● Material for the task:
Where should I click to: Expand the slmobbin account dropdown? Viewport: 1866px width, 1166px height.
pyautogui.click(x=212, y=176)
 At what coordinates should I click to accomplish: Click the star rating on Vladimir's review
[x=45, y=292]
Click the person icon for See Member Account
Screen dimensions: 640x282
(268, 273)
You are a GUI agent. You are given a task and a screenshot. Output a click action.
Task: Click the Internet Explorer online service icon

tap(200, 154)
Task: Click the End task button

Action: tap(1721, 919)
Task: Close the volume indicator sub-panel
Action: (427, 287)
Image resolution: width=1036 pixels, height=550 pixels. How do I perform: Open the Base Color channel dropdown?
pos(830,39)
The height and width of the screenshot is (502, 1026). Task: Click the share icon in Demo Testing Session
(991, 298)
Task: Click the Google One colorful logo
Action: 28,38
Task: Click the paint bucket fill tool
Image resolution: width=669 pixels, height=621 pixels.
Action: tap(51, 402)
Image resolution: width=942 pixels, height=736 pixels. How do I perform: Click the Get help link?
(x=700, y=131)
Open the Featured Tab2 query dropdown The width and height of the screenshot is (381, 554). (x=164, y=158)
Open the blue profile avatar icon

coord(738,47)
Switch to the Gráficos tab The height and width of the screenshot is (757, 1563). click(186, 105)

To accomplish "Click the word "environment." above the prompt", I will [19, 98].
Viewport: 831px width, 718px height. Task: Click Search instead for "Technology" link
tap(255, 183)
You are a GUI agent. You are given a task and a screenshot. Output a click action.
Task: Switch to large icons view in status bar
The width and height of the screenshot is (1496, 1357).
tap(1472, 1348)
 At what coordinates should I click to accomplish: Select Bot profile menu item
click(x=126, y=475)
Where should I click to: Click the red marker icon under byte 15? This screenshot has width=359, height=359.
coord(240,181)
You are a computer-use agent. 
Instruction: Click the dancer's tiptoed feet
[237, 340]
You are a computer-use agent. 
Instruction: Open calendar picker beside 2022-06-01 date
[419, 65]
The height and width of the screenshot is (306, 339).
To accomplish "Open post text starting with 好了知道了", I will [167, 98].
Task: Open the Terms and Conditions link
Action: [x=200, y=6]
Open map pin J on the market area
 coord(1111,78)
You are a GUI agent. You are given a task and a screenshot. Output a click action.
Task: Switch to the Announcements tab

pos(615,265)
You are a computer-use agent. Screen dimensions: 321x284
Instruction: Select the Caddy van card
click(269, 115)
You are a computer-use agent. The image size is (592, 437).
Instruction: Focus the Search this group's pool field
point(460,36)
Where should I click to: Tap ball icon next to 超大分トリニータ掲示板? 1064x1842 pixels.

● Set task: Lay out everything from the line containing "At what coordinates should I click to accomplish: Click" down to the line containing "Action: tap(51, 402)" as a Markdown table with the columns Row and Line. Number each row and leave out blank lines.

● Correct result:
| Row | Line |
|---|---|
| 1 |  At what coordinates should I click to accomplish: Click the star rating on Vladimir's review |
| 2 | [x=45, y=292] |
| 3 | Click the person icon for See Member Account |
| 4 | Screen dimensions: 640x282 |
| 5 | (268, 273) |
| 6 | You are a GUI agent. You are given a task and a screenshot. Output a click action. |
| 7 | Task: Click the Internet Explorer online service icon |
| 8 | tap(200, 154) |
| 9 | Task: Click the End task button |
| 10 | Action: tap(1721, 919) |
| 11 | Task: Close the volume indicator sub-panel |
| 12 | Action: (427, 287) |
| 13 | Image resolution: width=1036 pixels, height=550 pixels. How do I perform: Open the Base Color channel dropdown? |
| 14 | pos(830,39) |
| 15 | The height and width of the screenshot is (502, 1026). Task: Click the share icon in Demo Testing Session |
| 16 | (991, 298) |
| 17 | Task: Click the Google One colorful logo |
| 18 | Action: 28,38 |
| 19 | Task: Click the paint bucket fill tool |
| 20 | Image resolution: width=669 pixels, height=621 pixels. |
| 21 | Action: tap(51, 402) |